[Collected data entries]
● ● ●

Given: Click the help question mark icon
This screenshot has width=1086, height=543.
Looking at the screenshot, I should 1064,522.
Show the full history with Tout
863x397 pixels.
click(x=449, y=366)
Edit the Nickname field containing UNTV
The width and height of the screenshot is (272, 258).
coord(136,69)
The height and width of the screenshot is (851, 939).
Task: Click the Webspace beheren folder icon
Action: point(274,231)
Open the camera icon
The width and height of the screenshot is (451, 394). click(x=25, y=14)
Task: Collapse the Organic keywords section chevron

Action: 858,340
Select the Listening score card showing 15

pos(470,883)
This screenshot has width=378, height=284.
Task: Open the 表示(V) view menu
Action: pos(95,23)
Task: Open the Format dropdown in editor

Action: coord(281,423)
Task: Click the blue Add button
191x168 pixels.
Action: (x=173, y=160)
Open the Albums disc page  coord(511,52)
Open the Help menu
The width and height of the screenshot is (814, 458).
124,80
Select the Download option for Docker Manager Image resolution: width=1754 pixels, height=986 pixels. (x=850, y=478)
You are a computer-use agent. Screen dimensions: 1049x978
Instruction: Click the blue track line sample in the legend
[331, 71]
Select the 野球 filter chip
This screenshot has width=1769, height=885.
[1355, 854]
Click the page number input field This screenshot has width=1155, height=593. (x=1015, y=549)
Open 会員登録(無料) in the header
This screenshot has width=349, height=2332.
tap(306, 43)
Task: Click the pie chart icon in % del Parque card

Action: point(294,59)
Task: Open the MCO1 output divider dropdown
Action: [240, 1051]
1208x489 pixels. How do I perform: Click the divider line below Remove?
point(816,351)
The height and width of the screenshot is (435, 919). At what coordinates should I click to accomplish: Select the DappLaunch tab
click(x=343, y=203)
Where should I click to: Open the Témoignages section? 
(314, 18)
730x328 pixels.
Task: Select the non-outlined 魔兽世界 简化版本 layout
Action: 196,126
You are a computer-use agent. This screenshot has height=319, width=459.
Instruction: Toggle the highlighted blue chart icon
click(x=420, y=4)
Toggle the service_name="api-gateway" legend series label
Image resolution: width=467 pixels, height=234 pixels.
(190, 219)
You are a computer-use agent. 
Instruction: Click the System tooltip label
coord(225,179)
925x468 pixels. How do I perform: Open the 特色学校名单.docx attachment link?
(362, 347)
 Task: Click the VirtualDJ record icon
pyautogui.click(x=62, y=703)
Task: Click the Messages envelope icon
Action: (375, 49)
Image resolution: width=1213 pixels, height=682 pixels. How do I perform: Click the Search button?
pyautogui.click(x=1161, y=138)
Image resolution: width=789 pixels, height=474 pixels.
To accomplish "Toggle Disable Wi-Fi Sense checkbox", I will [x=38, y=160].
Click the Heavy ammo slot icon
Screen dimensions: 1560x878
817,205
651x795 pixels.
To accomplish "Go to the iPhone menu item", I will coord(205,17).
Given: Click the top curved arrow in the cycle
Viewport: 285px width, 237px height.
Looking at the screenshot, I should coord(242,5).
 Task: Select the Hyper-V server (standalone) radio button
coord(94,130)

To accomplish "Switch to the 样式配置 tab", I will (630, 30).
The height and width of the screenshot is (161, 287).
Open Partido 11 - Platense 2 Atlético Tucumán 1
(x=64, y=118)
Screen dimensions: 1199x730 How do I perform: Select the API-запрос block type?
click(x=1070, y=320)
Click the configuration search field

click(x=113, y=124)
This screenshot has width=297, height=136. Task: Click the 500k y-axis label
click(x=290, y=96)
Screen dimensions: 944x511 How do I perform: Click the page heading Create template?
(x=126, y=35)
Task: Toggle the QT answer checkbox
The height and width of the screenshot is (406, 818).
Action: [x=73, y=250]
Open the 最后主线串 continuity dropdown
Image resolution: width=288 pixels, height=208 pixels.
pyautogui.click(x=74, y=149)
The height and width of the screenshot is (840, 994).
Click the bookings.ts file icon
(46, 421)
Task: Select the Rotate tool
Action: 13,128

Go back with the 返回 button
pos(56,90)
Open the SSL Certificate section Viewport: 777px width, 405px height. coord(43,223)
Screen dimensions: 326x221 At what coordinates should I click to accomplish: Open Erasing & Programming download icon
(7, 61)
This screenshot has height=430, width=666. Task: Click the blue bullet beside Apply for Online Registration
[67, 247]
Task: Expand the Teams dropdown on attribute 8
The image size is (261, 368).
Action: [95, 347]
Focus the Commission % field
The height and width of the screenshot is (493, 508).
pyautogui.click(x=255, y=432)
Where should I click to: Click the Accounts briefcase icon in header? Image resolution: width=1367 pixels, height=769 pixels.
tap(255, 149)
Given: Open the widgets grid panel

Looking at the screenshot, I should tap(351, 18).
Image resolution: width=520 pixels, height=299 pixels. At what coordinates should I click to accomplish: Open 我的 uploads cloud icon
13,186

● ● ●

→ **Exercise**:
Write out the records above exactly as given.

→ **Result for this exercise**:
Given: Click the help question mark icon
This screenshot has width=1086, height=543.
Looking at the screenshot, I should 1064,522.
Show the full history with Tout
863x397 pixels.
click(x=449, y=366)
Edit the Nickname field containing UNTV
The width and height of the screenshot is (272, 258).
coord(136,69)
The height and width of the screenshot is (851, 939).
Task: Click the Webspace beheren folder icon
Action: point(274,231)
Open the camera icon
The width and height of the screenshot is (451, 394). click(x=25, y=14)
Task: Collapse the Organic keywords section chevron

Action: 858,340
Select the Listening score card showing 15

pos(470,883)
This screenshot has width=378, height=284.
Task: Open the 表示(V) view menu
Action: pos(95,23)
Task: Open the Format dropdown in editor

Action: coord(281,423)
Task: Click the blue Add button
191x168 pixels.
Action: (x=173, y=160)
Open the Albums disc page  coord(511,52)
Open the Help menu
The width and height of the screenshot is (814, 458).
124,80
Select the Download option for Docker Manager Image resolution: width=1754 pixels, height=986 pixels. (x=850, y=478)
You are a computer-use agent. Screen dimensions: 1049x978
Instruction: Click the blue track line sample in the legend
[331, 71]
Select the 野球 filter chip
This screenshot has width=1769, height=885.
[1355, 854]
Click the page number input field This screenshot has width=1155, height=593. (x=1015, y=549)
Open 会員登録(無料) in the header
This screenshot has width=349, height=2332.
tap(306, 43)
Task: Click the pie chart icon in % del Parque card

Action: point(294,59)
Task: Open the MCO1 output divider dropdown
Action: [240, 1051]
1208x489 pixels. How do I perform: Click the divider line below Remove?
point(816,351)
The height and width of the screenshot is (435, 919). At what coordinates should I click to accomplish: Select the DappLaunch tab
click(x=343, y=203)
Where should I click to: Open the Témoignages section? 
(314, 18)
730x328 pixels.
Task: Select the non-outlined 魔兽世界 简化版本 layout
Action: 196,126
You are a computer-use agent. This screenshot has height=319, width=459.
Instruction: Toggle the highlighted blue chart icon
click(x=420, y=4)
Toggle the service_name="api-gateway" legend series label
Image resolution: width=467 pixels, height=234 pixels.
(190, 219)
You are a computer-use agent. 
Instruction: Click the System tooltip label
coord(225,179)
925x468 pixels. How do I perform: Open the 特色学校名单.docx attachment link?
(362, 347)
 Task: Click the VirtualDJ record icon
pyautogui.click(x=62, y=703)
Task: Click the Messages envelope icon
Action: (375, 49)
Image resolution: width=1213 pixels, height=682 pixels. How do I perform: Click the Search button?
pyautogui.click(x=1161, y=138)
Image resolution: width=789 pixels, height=474 pixels.
To accomplish "Toggle Disable Wi-Fi Sense checkbox", I will [x=38, y=160].
Click the Heavy ammo slot icon
Screen dimensions: 1560x878
817,205
651x795 pixels.
To accomplish "Go to the iPhone menu item", I will coord(205,17).
Given: Click the top curved arrow in the cycle
Viewport: 285px width, 237px height.
Looking at the screenshot, I should coord(242,5).
 Task: Select the Hyper-V server (standalone) radio button
coord(94,130)

To accomplish "Switch to the 样式配置 tab", I will (630, 30).
The height and width of the screenshot is (161, 287).
Open Partido 11 - Platense 2 Atlético Tucumán 1
(x=64, y=118)
Screen dimensions: 1199x730 How do I perform: Select the API-запрос block type?
click(x=1070, y=320)
Click the configuration search field

click(x=113, y=124)
This screenshot has width=297, height=136. Task: Click the 500k y-axis label
click(x=290, y=96)
Screen dimensions: 944x511 How do I perform: Click the page heading Create template?
(x=126, y=35)
Task: Toggle the QT answer checkbox
The height and width of the screenshot is (406, 818).
Action: [x=73, y=250]
Open the 最后主线串 continuity dropdown
Image resolution: width=288 pixels, height=208 pixels.
pyautogui.click(x=74, y=149)
The height and width of the screenshot is (840, 994).
Click the bookings.ts file icon
(46, 421)
Task: Select the Rotate tool
Action: 13,128

Go back with the 返回 button
pos(56,90)
Open the SSL Certificate section Viewport: 777px width, 405px height. coord(43,223)
Screen dimensions: 326x221 At what coordinates should I click to accomplish: Open Erasing & Programming download icon
(7, 61)
This screenshot has height=430, width=666. Task: Click the blue bullet beside Apply for Online Registration
[67, 247]
Task: Expand the Teams dropdown on attribute 8
The image size is (261, 368).
Action: [95, 347]
Focus the Commission % field
The height and width of the screenshot is (493, 508).
pyautogui.click(x=255, y=432)
Where should I click to: Click the Accounts briefcase icon in header? Image resolution: width=1367 pixels, height=769 pixels.
tap(255, 149)
Given: Open the widgets grid panel

Looking at the screenshot, I should tap(351, 18).
Image resolution: width=520 pixels, height=299 pixels. At what coordinates should I click to accomplish: Open 我的 uploads cloud icon
13,186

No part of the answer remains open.